Content starts

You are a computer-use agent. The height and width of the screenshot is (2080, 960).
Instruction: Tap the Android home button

Content ends
Content starts

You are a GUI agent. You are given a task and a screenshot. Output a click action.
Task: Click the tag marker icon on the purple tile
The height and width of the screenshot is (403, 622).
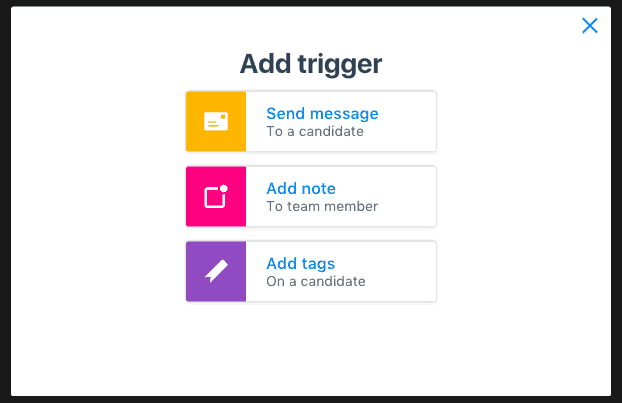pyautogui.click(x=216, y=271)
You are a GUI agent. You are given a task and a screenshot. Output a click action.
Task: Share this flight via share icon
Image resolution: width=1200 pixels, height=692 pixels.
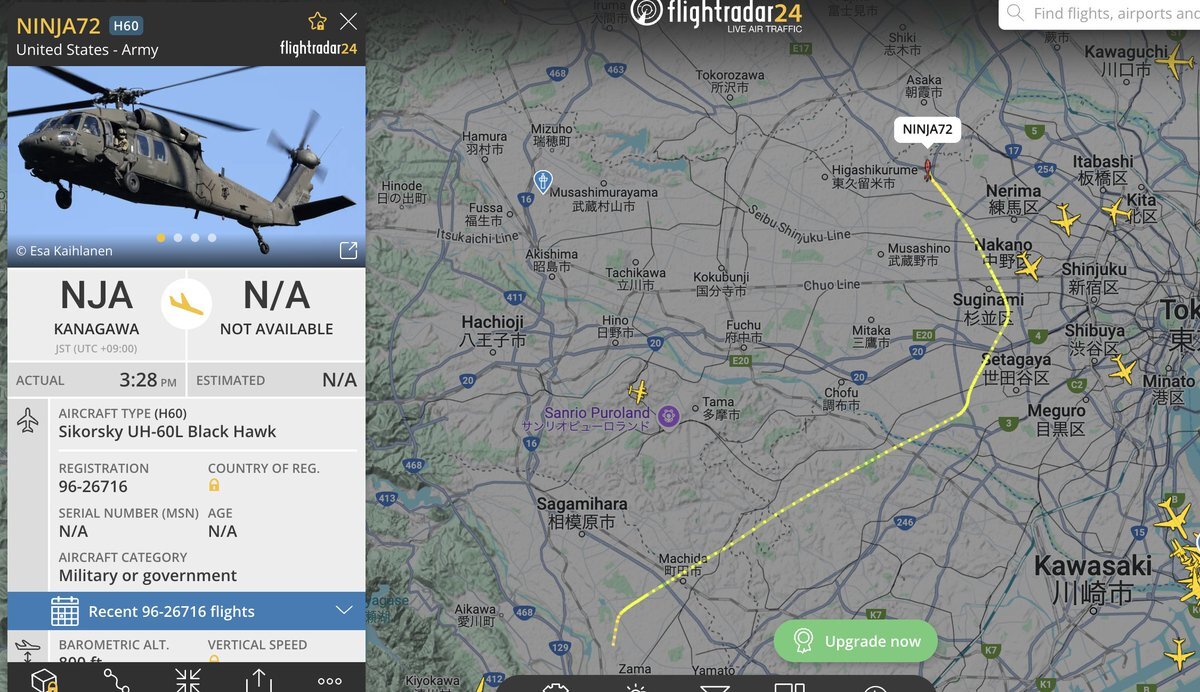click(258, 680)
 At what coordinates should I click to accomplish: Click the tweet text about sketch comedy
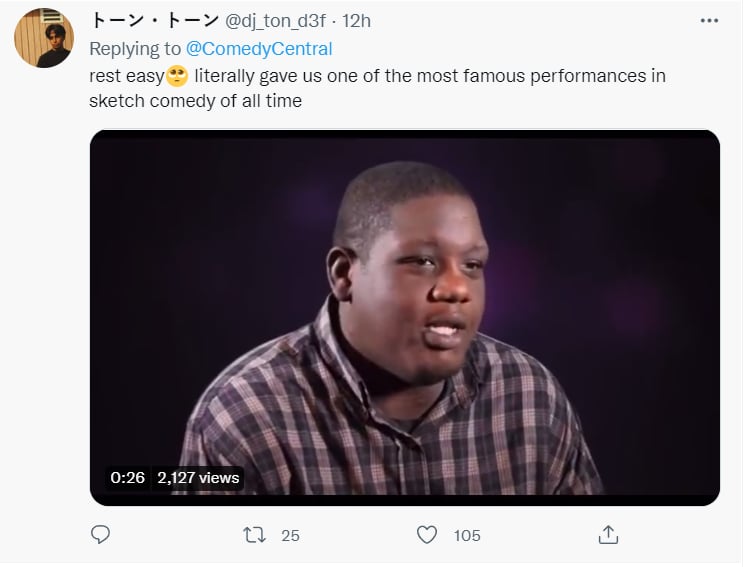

Content ends

Exercise instructions:
What is needed is every line of the records above that contains the word "icon".

Task response:
Task: Click the tag marker icon on the purple tile
Task: Share this flight via share icon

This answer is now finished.